If you've ever been to Disney World's Contemporary Hotel, you know EXACTLY how sensible monorails are. The monorail runs literally through the hotel, where and while guests are sleeping, dining, etc., and they're so quiet you don't even hear them. The tracks can be pre-fabbed, trucked to the location, and erected so the trains run with minimal disturbance to traffic -- again, it is well demonstrated at WDW.
But most of the time, people who object to monorails do it on pure emotion, though they tell themselves that it's the opposite. One guy who should have known better told me the reason I, Antonovich, and others liked the idea of monorails for LA was because they're "sexy," sexier than light rail or subways. This guy was more worried about being perceived as a non-macho Disney geek than he was about a sensible, smart solution to a pretty ugly problem in L.A. HE was the one rejecting it based on emotion, not reason. Very ironic.
If this is your criterion, then roller coasters are "sensible" transportation too. Last time I looked Disney was an amusement park with people paying substantial sums to get in, not a city.

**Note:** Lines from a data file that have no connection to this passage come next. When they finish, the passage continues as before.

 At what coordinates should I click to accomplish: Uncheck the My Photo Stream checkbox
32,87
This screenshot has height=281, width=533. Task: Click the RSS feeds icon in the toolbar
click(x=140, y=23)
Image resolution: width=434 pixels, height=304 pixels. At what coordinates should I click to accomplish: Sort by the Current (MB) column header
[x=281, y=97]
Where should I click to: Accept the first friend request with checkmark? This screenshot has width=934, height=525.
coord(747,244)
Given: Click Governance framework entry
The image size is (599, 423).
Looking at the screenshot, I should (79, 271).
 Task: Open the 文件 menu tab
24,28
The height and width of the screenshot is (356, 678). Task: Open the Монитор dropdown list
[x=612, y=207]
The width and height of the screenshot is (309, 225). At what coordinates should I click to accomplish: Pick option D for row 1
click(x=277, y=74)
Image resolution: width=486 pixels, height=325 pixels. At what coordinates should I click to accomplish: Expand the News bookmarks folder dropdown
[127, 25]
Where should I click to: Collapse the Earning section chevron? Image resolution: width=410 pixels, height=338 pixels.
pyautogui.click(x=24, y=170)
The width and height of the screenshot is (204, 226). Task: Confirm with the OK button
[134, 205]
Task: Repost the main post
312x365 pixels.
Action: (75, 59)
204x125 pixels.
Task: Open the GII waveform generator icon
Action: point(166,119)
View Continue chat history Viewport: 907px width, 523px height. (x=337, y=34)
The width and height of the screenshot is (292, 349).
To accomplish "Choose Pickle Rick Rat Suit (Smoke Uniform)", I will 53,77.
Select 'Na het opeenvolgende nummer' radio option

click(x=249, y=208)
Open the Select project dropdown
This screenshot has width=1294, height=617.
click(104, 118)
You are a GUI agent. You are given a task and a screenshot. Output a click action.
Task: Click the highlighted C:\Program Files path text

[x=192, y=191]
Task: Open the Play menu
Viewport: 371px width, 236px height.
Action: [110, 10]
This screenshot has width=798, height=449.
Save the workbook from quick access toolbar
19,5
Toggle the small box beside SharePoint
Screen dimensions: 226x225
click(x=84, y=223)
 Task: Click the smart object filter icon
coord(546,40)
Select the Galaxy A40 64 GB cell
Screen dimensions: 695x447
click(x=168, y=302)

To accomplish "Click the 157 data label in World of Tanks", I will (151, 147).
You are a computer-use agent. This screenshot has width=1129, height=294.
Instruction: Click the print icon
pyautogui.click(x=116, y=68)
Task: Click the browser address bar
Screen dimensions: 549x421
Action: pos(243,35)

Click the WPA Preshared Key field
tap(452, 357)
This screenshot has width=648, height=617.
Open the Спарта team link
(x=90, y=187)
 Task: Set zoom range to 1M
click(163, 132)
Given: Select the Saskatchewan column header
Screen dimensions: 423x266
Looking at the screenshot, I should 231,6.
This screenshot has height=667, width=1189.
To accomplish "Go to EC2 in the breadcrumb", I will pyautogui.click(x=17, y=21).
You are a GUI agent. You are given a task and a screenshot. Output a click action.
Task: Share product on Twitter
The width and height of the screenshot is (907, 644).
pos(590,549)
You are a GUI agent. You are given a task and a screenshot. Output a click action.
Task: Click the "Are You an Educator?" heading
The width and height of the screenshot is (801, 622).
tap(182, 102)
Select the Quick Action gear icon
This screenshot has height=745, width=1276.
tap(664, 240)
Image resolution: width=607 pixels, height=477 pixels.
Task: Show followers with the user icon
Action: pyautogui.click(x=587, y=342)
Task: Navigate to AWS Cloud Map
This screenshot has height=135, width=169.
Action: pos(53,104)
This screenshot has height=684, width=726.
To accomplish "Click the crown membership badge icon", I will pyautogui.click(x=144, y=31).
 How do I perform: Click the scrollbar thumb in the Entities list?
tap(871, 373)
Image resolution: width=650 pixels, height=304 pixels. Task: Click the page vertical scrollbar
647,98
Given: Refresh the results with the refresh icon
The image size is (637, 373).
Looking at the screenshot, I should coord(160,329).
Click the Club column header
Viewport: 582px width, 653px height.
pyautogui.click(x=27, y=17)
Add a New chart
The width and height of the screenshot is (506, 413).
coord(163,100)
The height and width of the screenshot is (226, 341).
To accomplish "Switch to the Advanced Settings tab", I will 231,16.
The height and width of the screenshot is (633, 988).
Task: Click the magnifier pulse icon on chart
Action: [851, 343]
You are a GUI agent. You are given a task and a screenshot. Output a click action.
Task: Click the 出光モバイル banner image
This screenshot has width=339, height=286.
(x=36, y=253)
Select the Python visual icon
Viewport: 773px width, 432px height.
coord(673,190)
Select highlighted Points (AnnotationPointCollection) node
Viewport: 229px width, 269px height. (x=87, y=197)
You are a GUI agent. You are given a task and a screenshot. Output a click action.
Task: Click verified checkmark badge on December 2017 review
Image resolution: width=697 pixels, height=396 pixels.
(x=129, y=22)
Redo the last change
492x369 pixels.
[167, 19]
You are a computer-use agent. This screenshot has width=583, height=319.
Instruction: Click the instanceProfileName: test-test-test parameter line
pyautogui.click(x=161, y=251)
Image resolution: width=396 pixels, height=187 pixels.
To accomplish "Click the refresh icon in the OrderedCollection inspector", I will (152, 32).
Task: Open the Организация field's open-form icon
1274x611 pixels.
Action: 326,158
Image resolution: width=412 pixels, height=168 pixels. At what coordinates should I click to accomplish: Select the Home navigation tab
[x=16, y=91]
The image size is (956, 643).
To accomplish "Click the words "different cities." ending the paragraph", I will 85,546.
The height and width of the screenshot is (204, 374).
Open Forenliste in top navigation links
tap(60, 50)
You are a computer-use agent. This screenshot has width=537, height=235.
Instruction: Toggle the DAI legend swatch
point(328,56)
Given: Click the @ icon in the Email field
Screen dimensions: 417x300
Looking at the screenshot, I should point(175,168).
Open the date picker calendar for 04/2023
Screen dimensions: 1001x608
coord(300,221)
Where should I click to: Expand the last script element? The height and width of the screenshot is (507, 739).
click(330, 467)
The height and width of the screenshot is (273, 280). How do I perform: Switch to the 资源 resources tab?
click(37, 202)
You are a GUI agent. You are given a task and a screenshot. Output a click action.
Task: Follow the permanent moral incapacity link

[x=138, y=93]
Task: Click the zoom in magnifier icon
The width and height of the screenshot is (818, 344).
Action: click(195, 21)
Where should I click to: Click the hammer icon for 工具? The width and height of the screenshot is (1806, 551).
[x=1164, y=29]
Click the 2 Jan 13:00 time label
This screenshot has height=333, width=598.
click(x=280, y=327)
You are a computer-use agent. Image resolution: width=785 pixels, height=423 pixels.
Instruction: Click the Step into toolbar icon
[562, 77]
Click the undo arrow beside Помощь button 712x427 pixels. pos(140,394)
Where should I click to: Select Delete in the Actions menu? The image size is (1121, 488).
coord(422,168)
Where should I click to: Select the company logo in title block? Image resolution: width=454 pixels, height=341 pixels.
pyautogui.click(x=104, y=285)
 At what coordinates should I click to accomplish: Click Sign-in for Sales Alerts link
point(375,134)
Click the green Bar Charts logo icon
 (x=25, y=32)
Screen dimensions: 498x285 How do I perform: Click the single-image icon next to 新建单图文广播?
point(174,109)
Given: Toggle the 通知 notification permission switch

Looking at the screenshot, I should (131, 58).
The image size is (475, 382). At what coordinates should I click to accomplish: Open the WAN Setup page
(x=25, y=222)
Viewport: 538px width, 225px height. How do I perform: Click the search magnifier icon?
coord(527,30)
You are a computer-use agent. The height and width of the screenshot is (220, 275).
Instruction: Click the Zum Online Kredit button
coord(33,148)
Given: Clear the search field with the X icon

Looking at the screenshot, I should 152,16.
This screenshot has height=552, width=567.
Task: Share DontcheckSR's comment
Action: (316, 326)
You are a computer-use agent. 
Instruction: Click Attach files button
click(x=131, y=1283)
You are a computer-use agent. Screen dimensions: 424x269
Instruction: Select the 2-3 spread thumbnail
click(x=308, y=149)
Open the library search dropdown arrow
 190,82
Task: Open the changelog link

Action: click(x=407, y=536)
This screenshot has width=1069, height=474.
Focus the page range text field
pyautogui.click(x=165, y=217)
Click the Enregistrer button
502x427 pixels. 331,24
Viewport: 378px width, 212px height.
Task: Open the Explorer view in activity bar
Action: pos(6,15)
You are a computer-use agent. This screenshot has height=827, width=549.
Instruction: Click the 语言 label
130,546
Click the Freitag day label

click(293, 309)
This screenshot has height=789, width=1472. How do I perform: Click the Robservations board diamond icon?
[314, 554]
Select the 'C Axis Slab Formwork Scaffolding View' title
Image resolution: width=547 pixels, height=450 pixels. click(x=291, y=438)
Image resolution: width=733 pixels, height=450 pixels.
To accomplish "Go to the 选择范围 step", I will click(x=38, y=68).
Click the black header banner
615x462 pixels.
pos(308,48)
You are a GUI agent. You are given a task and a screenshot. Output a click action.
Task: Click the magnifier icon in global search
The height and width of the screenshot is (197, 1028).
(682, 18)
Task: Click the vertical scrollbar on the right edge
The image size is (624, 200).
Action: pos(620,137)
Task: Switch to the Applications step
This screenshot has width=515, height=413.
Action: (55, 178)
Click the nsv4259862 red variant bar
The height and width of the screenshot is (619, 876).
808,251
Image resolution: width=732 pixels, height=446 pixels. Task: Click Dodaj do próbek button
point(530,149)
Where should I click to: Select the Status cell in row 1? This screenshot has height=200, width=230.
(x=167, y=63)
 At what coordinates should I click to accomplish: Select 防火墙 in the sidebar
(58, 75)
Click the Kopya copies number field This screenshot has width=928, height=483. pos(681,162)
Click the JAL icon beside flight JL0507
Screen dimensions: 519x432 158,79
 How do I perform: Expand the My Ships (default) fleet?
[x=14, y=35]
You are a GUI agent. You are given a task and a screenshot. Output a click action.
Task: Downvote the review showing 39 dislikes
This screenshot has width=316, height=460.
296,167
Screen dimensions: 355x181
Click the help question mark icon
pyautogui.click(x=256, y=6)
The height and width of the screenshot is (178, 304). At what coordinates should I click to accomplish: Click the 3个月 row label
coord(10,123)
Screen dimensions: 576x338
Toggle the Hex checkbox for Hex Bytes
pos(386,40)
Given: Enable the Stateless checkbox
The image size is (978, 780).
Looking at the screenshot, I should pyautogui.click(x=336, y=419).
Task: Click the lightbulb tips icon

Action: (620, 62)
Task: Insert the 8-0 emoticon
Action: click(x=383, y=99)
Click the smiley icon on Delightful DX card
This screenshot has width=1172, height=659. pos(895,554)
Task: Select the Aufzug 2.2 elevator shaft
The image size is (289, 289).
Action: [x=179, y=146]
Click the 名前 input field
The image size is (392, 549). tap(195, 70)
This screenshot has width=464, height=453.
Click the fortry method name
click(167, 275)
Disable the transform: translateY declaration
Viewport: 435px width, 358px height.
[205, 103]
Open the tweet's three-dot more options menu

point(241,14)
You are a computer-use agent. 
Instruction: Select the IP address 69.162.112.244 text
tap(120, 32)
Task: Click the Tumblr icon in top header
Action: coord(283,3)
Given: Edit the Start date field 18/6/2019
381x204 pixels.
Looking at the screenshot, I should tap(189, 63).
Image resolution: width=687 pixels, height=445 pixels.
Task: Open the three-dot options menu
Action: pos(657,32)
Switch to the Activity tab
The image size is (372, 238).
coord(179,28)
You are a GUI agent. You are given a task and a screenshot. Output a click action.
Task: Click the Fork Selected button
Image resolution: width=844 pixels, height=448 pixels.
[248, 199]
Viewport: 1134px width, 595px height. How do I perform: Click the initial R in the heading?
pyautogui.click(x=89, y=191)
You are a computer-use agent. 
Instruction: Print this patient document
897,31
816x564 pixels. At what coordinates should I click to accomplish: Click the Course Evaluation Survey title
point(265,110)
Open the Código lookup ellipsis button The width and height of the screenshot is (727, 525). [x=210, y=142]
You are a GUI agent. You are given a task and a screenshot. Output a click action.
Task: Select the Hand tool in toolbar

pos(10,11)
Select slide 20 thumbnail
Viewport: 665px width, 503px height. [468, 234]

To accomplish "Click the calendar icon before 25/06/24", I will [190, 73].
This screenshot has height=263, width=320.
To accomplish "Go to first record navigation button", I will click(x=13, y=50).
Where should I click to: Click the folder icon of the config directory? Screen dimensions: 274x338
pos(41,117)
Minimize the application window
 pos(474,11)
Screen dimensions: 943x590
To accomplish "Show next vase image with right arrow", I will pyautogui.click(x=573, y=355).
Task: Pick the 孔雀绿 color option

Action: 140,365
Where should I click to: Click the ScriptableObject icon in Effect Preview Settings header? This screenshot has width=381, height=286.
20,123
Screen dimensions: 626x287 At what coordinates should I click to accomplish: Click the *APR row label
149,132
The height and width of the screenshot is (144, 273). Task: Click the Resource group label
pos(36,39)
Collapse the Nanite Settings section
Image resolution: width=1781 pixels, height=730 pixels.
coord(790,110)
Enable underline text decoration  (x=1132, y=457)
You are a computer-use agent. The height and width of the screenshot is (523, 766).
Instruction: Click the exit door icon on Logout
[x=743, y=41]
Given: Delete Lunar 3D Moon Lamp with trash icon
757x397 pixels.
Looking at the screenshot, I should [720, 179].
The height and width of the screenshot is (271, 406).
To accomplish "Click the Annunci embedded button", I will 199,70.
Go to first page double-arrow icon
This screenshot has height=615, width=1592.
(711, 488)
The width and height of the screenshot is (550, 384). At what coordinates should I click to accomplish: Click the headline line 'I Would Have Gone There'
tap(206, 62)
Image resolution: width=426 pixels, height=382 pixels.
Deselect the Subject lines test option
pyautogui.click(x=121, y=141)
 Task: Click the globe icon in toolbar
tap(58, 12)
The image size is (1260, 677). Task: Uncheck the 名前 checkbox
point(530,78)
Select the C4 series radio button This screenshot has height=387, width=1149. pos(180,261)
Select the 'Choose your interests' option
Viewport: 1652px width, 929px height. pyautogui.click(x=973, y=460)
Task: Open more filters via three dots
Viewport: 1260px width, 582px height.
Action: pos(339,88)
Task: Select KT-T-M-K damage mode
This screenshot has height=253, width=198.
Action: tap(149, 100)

I was doing some freelance writing work years ago for an engineering company in L.A. that was involved in the subway project. I used to live in Chicago where we have the el, so I know from elevated tracks. What I was told was that the problem is air rights--property owners own all the sky above their property, and negotiating those rights is much more expensive and difficult than underground rights. That's what I was told, anyway.